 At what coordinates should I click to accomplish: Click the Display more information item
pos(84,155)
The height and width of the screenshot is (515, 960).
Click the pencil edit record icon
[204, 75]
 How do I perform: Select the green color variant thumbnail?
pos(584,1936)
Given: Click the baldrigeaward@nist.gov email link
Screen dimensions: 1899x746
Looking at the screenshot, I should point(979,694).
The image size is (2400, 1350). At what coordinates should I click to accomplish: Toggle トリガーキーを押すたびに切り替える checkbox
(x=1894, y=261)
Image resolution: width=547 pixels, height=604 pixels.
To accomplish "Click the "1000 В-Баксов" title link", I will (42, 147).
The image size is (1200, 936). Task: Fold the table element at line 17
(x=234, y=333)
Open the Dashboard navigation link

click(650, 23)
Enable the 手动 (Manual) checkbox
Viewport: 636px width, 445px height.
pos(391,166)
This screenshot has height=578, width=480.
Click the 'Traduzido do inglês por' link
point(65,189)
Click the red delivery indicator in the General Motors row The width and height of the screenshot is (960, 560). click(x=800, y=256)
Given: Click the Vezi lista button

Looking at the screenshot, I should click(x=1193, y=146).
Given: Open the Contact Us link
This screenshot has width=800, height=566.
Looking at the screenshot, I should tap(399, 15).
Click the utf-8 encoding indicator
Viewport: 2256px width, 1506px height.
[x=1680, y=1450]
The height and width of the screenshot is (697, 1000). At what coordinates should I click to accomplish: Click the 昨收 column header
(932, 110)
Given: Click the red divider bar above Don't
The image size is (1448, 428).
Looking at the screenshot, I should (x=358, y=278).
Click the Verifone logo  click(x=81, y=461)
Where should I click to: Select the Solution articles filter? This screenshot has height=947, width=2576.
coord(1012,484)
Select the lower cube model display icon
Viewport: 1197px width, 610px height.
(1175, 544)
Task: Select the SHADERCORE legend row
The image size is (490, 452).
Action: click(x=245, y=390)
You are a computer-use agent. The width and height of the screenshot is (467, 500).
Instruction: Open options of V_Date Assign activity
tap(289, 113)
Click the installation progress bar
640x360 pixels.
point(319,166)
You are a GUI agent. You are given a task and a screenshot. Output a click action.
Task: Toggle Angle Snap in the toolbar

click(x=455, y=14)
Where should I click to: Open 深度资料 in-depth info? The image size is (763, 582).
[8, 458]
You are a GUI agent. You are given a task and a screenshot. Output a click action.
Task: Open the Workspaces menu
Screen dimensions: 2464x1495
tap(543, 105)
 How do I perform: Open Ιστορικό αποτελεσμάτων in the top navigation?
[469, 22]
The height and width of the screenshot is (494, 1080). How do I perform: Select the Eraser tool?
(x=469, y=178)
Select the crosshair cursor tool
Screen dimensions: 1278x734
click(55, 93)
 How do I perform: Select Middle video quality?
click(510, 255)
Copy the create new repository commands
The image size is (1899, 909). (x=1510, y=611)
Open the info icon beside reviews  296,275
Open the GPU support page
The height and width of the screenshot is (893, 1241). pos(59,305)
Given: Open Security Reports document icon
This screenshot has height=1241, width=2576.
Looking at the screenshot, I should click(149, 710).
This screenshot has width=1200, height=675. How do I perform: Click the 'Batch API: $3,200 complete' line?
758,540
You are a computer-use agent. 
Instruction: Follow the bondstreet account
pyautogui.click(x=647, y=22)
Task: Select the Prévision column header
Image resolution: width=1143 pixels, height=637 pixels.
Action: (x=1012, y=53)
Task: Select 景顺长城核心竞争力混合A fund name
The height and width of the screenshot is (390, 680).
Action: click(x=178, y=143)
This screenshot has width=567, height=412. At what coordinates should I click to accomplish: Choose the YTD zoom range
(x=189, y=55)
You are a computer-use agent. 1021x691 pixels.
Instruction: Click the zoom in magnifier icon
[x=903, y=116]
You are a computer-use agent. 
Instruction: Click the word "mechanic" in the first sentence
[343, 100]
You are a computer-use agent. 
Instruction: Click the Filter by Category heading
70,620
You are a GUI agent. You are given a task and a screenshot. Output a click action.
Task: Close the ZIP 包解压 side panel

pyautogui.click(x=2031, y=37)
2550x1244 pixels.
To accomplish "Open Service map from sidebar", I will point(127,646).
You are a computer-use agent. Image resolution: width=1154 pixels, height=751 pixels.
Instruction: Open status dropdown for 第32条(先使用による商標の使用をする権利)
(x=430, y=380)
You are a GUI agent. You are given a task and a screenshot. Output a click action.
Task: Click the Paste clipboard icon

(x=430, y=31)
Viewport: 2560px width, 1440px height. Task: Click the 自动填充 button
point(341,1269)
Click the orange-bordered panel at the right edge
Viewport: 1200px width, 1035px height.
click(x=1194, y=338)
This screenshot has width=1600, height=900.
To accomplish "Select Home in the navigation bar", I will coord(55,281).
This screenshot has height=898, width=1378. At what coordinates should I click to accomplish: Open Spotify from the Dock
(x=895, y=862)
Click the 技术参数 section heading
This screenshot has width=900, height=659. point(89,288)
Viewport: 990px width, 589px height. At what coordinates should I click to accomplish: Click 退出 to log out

=== Challenge ===
Recast the data from the line containing "The image size is (1200, 936)." up to and including the line containing "pos(391,166)" as a two-column CSV with the header instruction,response, one row for each instruction paired with its answer. Put each value in a quoted field and turn any line breaks inside it into spaces.

=== Final result ===
instruction,response
"The image size is (1200, 936). Task: Fold the table element at line 17","(x=234, y=333)"
"Open the Dashboard navigation link","click(650, 23)"
"Enable the 手动 (Manual) checkbox Viewport: 636px width, 445px height.","pos(391,166)"